Yaycı, Türk Silahlı Kuvvetleri’nin siyasetin bir parçası haline getirildiğini belirterek, “En büyük tehlike bu. Eğer orduda bir disiplinsizlik varsa, Yüksek Disiplin Kurulu bunu delilleriyle birlikte değerlendirmeli ve objektif bir yargılama süreci yürütmelidir” dedi. Ayrıca disiplin kurulu kararlarının yargıya açık olduğunu ve burada bir hukuksuzluk ya da haksızlık varsa bunun mutlaka yargı tarafından değerlendirileceğini belirtti.
Yaycı, “Türkiye’de işleyen bir hukuk sistemi olduğuna inanıyorum.
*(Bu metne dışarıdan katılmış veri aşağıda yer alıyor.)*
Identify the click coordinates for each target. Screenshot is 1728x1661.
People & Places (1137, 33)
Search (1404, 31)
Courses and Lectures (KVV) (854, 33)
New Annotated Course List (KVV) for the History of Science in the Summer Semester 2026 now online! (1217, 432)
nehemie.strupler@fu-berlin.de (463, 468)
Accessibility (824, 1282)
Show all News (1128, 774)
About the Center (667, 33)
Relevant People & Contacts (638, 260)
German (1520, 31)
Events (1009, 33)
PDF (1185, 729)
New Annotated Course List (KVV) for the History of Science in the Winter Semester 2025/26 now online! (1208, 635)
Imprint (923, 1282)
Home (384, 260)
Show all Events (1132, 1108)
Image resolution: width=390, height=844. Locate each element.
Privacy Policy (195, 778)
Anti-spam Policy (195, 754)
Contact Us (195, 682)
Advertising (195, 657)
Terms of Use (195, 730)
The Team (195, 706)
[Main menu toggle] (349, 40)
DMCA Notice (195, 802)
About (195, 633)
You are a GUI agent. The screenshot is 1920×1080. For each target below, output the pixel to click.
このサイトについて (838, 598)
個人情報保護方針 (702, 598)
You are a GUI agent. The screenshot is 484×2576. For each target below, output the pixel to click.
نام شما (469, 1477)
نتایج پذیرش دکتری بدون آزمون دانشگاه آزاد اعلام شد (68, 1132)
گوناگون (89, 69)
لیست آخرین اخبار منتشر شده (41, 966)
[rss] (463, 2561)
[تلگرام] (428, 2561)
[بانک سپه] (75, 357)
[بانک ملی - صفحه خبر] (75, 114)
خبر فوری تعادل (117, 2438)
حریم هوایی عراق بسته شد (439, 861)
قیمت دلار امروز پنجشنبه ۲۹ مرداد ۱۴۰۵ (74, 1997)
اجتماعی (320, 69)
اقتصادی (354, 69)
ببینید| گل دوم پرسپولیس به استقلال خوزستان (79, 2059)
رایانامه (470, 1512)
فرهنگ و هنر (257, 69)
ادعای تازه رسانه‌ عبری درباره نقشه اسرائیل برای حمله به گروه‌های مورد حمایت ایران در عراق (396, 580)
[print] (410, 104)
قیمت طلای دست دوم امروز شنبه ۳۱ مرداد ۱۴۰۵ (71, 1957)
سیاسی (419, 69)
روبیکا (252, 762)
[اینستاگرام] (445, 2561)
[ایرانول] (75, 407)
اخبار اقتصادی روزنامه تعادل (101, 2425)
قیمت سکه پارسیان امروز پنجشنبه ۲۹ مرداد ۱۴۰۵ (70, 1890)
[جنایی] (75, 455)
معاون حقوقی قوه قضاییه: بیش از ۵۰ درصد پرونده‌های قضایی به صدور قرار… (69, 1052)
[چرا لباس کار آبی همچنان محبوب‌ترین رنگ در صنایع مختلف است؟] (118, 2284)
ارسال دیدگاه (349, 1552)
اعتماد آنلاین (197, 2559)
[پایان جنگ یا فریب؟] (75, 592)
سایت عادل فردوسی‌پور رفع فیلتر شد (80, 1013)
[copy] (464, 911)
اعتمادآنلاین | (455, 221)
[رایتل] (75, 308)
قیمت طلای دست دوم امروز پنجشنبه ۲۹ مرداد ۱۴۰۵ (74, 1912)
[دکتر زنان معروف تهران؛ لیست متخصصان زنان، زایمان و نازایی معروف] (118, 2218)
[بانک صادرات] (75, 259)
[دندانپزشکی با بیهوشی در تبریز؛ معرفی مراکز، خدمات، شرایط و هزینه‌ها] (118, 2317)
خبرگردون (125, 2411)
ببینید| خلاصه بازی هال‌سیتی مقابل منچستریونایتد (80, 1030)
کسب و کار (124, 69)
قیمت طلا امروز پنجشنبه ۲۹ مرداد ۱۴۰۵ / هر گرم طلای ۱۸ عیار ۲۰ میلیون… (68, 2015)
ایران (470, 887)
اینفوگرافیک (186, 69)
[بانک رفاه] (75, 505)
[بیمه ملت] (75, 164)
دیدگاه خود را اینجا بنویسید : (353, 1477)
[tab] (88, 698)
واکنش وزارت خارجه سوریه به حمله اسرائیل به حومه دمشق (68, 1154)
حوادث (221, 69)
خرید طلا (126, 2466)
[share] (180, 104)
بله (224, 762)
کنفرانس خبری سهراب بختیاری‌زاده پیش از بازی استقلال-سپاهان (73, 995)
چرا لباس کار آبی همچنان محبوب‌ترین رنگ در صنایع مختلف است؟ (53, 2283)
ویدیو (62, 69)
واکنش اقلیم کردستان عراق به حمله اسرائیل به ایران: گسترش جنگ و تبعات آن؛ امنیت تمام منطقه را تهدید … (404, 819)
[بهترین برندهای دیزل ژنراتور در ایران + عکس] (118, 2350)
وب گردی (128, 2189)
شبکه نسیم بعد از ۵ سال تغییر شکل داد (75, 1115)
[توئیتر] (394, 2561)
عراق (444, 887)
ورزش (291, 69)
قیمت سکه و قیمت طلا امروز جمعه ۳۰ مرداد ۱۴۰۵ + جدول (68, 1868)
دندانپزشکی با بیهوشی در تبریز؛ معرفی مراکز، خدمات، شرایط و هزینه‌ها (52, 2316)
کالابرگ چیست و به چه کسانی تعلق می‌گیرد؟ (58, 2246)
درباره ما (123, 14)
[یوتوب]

Başımda da haksızlıklar geldi; bu nedenle istifa etmek zorunda kaldım. Devletin malını korumaya çalışırken kendimi suçlu durumda buldum, fakat sonunda hakkımda kovuşturmaya yer olmadığına karar verildi” şeklinde bir örnek verdi.
“Yüksek Disiplin Kurulu’nda verilecek kararın, doğru veya yanlış olması halinde yargıya taşınabileceğini vurgulayan Yaycı, “Ancak burada bir başka sorun daha var; asker siyasete alet ediliyor ve tartışma konusu yapılıyor. Türk Silahlı Kuvvetleri, siyasetin masasında bir meze haline getiriliyor. Bu durum, FETÖ’cülerin yargıyı ele geçirmesinden sonra güvenilir olması gereken yargıya yönelik şüpheleri artırıyor” dedi.
Son olarak, “Kimse, askeri ve yargıyı siyasete alet etmesin. Türkiye’de çok önemli meseleler var; terörist başı meclise çağrılıyor ve uluslararası hukuk açısından Türkiye’nin bölünmesine zemin hazırlayan gelişmeler yaşanıyor. Bu tür tartışmalar, bu önemli konuların gölgede kalmasına neden oluyor” diyerek sözlerini tamamladı.